La Cgil dell’Umbria e la Federconsumatori dell’Umbria esprimono "sconcerto per il cosiddetto 'decreto salva-banche', che interviene sulle situazioni critiche di Banca Marche, Banca Etruria, Carife e CariChieti". "Intanto - si legge in una nota di sindacato e associazione - è inspiegabile, a meno di interpretazioni di carattere politico e di interessi poco chiari, perché si salvino solo queste quattro realtà sulle 15 in amministrazione controllata in Italia. In ogni caso - prosegue la nota - il nostro territorio è coinvolto pienamente, in particolare nell’area del Gualdese, dove l’istituto di credito locale è stato riassorbito in passato da Banca Etruria".

"Per questo denunciamo la gravità della mancata salvaguardia dei piccoli clienti che hanno fatto ricorso a obbligazioni subordinate - si legge ancora nel comunicato - in quanto spesso inconsapevoli dei rischi presenti nei prodotti, tanto più se emessi nell’ultimo periodo e quando collegati in maniera poco chiara e trasparente alla concessione di mutui.

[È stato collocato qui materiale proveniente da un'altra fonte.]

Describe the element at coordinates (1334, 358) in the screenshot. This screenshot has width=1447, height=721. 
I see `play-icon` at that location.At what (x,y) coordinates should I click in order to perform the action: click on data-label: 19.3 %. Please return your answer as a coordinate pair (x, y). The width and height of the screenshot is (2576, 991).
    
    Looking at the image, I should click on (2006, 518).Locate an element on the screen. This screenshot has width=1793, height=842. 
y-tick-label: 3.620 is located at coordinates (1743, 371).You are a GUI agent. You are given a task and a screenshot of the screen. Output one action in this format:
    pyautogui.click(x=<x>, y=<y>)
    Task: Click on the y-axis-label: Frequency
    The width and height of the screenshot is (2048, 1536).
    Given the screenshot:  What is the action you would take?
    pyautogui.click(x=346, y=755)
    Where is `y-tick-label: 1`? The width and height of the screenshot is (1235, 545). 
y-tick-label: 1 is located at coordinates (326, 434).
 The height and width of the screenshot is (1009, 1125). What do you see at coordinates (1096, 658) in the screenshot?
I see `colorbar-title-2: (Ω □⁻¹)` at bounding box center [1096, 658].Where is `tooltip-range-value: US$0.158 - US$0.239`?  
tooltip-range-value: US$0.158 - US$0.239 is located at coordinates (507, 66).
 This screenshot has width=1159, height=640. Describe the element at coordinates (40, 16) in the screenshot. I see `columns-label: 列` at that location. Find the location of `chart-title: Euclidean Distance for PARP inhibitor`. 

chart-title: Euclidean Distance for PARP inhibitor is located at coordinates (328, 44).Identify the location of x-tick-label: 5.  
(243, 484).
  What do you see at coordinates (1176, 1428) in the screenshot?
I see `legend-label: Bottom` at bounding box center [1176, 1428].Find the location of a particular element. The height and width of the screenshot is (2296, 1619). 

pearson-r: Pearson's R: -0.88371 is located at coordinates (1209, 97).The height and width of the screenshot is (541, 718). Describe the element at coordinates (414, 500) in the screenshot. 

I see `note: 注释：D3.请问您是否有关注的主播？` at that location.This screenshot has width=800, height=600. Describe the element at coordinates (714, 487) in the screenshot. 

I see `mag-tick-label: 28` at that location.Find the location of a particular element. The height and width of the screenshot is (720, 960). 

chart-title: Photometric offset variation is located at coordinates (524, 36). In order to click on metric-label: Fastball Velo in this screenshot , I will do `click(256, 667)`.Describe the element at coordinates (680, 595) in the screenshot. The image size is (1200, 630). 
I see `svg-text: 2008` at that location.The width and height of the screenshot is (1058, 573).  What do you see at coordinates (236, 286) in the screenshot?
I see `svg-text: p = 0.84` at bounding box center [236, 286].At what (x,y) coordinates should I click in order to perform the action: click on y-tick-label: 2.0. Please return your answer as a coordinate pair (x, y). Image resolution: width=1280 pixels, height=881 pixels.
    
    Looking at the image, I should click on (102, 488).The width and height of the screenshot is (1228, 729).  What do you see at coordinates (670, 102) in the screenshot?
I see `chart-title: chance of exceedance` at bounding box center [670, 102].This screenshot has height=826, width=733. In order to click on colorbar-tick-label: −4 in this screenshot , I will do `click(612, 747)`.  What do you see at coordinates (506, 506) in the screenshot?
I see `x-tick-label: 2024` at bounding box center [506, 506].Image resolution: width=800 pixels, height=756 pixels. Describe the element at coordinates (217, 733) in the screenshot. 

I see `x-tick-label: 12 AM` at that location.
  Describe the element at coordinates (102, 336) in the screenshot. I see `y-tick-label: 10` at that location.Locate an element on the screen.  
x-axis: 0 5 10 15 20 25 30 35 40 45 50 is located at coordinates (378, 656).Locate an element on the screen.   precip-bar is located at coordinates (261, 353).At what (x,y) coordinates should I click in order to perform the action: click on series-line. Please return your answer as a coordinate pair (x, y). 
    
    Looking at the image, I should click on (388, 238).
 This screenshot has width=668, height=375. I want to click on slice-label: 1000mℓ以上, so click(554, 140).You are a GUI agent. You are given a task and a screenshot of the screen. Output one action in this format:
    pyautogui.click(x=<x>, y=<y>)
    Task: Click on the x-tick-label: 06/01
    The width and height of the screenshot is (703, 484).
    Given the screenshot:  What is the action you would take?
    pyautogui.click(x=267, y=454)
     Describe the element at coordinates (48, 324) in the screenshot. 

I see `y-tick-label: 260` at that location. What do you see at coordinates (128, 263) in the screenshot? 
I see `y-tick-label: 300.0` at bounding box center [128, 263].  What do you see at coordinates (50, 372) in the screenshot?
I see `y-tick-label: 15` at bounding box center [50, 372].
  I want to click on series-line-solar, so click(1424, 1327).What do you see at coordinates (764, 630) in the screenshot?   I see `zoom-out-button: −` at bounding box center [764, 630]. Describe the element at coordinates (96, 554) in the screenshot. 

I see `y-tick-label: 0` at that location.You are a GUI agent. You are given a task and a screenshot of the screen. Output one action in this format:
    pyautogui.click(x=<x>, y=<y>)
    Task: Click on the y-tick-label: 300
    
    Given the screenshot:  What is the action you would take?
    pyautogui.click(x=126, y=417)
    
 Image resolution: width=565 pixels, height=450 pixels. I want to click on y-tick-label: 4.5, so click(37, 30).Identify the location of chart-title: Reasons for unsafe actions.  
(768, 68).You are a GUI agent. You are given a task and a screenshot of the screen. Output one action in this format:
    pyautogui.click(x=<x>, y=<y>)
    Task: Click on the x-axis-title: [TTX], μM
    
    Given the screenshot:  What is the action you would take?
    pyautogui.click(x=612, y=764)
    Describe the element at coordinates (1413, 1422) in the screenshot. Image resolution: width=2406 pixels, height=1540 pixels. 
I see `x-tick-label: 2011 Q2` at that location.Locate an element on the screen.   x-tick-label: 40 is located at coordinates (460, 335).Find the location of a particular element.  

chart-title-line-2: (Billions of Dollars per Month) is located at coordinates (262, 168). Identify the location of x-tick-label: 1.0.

Inoltre, spesso gli stessi dipendenti di queste banche, erano spinti o addirittura costretti dalle condizioni presenti all’intero degli istituti a collocare prodotti finanziari a rischio".

Cgil e Federconsumatori dell'Umbria chiedono "un intervento celere" dei parlamentari umbri, della Regione, dei consiglieri regionali eletti sul territorio per sollecitare il governo nazionale a salvaguardare i risparmiatori, "che tra l’altro - sottolineano - sono concentrati in una delle aree di crisi maggiori per la nostra regione".

"Al tempo stesso - concludono Cgil e Federconsumatori - siamo convinti della necessità di un cambiamento di carattere culturale nell’approccio dei cittadini e dei risparmiatori verso gli istituti di credito, che vengono troppo spesso confusi con istituzioni o soggetti pubblici, quando sono meramente aziende private che guardano al proprio tornaconto e non agli interessi generali".

Sabato 5 dicembre alle ore 15.30 presso il teatro Don Bosco di Gualdo Tadino la Federconsumatori umbra ha organizzato un’assemblea pubblica, con la partecipazione della Cgil e invitando parlamentari, sindaci dei territori interessati e consiglieri regionali, per fare il punto con i cittadini coinvolti e chiedere la non ratifica del decreto in Parlamento.